→ **Reading passage**:
This problem, though, points to the way spiritual practice can be deflected by the culture of narcissism; it does not add up to a critique, for instance, of dharma practice as such. Indeed, the dharma – when skilfully and honestly practised – is ‘the path secure’, in terms of the traditional Theravadin formulation. A path that leads unambiguously away from narcissistic delusions and vulnerabilities.
The dharma as cure
Ever since I began to practise the dharma, I’ve been aware of its added usefulness in criticising aspects of my culture. The dharma obviously represents a standpoint utterly opposed to cultural narcissism. But I was quite astonished to find the dharma cropping up at the end of Twenge & Campbell’s book. They show little interest in it until they arrive at a discussion, at the end of their book, of how narcissism can be resisted. But then where do they turn? To the dharma!
Empirical research shows that Asian Americans suffer the least of any US ethnic minority from narcissism, because they still enjoy a strong communal life, and (in many cases) the dharma itself. The authors look to the dharma not only for an exposure of the delusion of separate selfhood and individual specialness, but also for the all-important practice of mindfulness, which allows reality to flood back into the mind – what Freud referred to as the reality principle and reality-testing. They quote the Dalai Lama in particular with great approval.
A moment of mindfulness is (among other things) a moment of reality-testing, a moment with the reality principle, and thereby a moment of seeing into not-self and of liberation from narcissistic self-misunderstandings.
Western countries accord their citizens the freedom to practise the religion of their choice. But also as harbingers of the narcissism epidemic, they give Buddhists an extra incentive to practise ardently, in order to remain in good non-narcissistic health and so live skilful, fulfilling lives – including the nurturing of deep relationships.
5 Replies to “Not-self and the narcissism epidemic”
I agree that Darhma can be very useful in easing the trappings of cultural narcissism. But my mother is a practicing Buddhist nun and Lama. I won’t get into the severe and personal damage she (being a communal narcissist) has dealt my brother and I. However, have you ever thought about that a lack of empathy can easily be disguised as transcending the suffering of ones personal attachments? Is she letting go of her fears and attachment to loved ones or maybe she never had anything that needed letting go?
It would be interesting to hear your thoughts.
Rachel,
You’ve raised a very serious problem. Psychological problems, including the inability to have intimate connections, can be “bypassed” under the guise of spiritual transformation. For those who are in close relationships with a person who is engaged in spiritual bypassing, the problematic nature of the relationship then becomes even more complicated and difficult.
I am narcissist. I am so afraid of community. I breathe
I’m a covert spiritual narcissist.
I don’t think Asian communal cultures should be glorified. Many Asian parents are narcissists to the extreme. They wipe out the identities of their own children, seeing them as a blank slate to be filled with a model of the parents’ choosing (doctor, engineer, etc.) This often leaves the children with mental health issues. The Bollywood movie “3 idiots” is a great example.
Old-fashioned collectivist cultures only benefit those at the top of the hierarchies. So the men benefit (not the women), the parents benefit (not the children), etc. These cultures create cycles of abuse and trauma which are passed down for generations.
Healthy communities should respect all their members.

→ **Using the information**:
a – In the piece on dharma and narcissism, how does the sentence "The dharma obviously represents a standpoint utterly opposed to cultural narcissism." read in Spanish?
b – Can you retype the stretch from "The dharma as" through "To the dharma!" in the piece on dharma and narcissism?

→ **Information shown**:

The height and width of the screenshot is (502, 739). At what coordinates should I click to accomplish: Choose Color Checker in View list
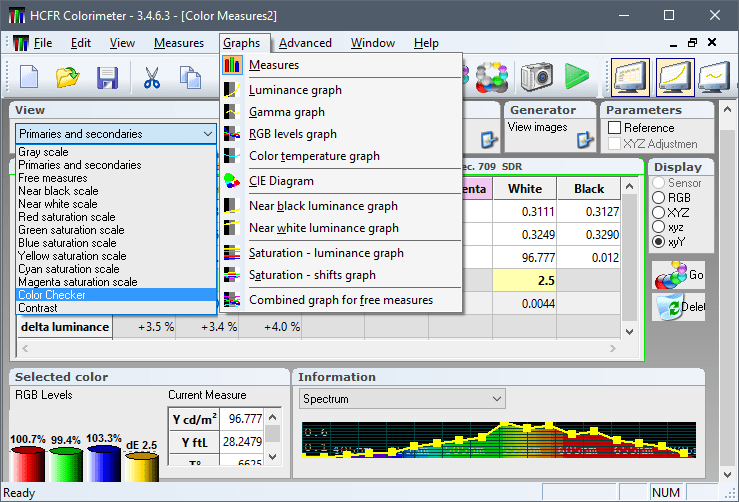coord(52,295)
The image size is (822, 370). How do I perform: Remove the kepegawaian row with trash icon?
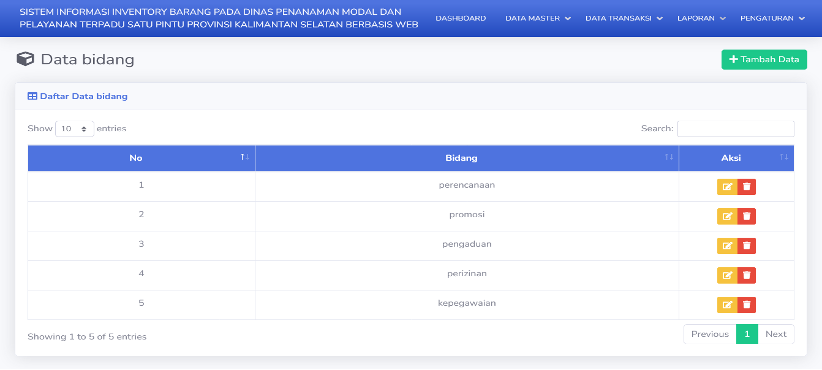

→ **Results of the exercise**:
a – Es evidente que el dharma representa un punto de vista totalmente opuesto al narcisismo cultural.

b –
The dharma as cure
Ever since I began to practise the dharma, I’ve been aware of its added usefulness in criticising aspects of my culture. The dharma obviously represents a standpoint utterly opposed to cultural narcissism. But I was quite astonished to find the dharma cropping up at the end of Twenge & Campbell’s book. They show little interest in it until they arrive at a discussion, at the end of their book, of how narcissism can be resisted. But then where do they turn? To the dharma!